As a caper, it wears thin. By the time the culprit is revealed about halfway through the movie, no viewer will be surprised. But sitting at the heart of the story is another case of Christian patriarchy. The patriarch in this story could be Roy’s progenitor, demanding absolute obedience and choosing the victims most inclined to submit to his tyrannical will. He stomps and spews and convulses with anger at the way women are demanding rights and taking on new social roles. Wicked Little Letters plays the patriarchy like a joke, a reminder of the bad old days when women police officers faced discrimination and men bemoaned the rise of women’s rights. It is a lighthearted film that doesn’t fully grasp the red-hot rage at its center.

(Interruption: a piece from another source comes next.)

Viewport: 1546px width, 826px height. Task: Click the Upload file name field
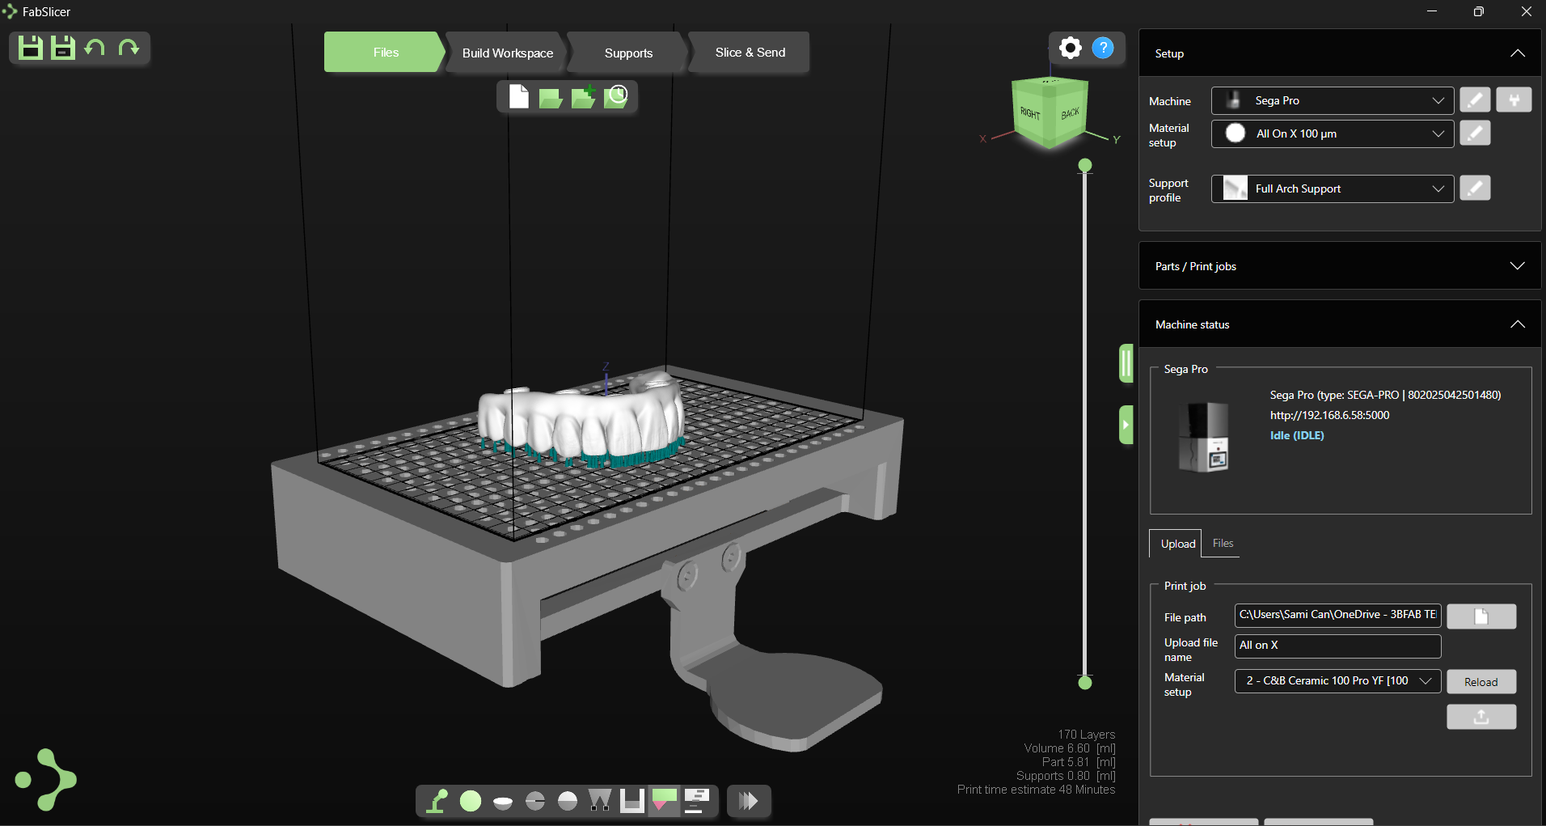click(1337, 646)
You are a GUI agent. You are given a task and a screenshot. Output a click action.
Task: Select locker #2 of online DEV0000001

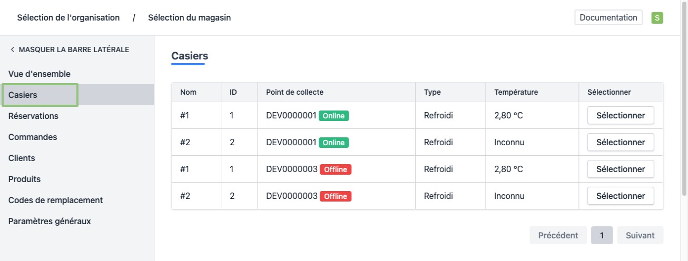pos(620,142)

Fargo understands this rage more fully, partially because it understands that the battle for patriarchal power is far from over. The men in Fargo are fuming at a world they feel has displaced them, and they are determined to make the world great again in their image of Christian patriarchy. The women in Wicked Little Letters have only petty pranks to use in the fight against the patriarchy. Dot, on the other hand, could give both MacGyver and Jason Bourne a run for their money as she outmaneuvers every scheme against her. The stakes feel substantially higher in this world, the violence more pronounced and unsettling. In the end, though, it is only Roy who sees this as a cosmic battle he is ordained to fight. Dot can’t defeat him on her own, but her greatest power is refusing to accept a world where she would have to.

In 2019 (and maybe in 2024 as well), as neighbor turns against neighbor and men armed to the teeth declare themselves victims, the evil Roy represents begins to seem more like pathetic flailing than revolution. About midway through the season, Dot’s current mother-in-law and former husband meet for the first time. As Lorraine takes the measure of Roy, she sums him up: “You want freedom with no responsibility. There’s only one person on earth who gets that deal,” she teases.

“The president?” asks Roy.

“A baby,” she shoots back. Maybe we are meant to be laughing after all.

Kathryn Reklis

Kathryn Reklis teaches theology at Fordham University and is codirector of the Institute for Art, Religion and Social Justice.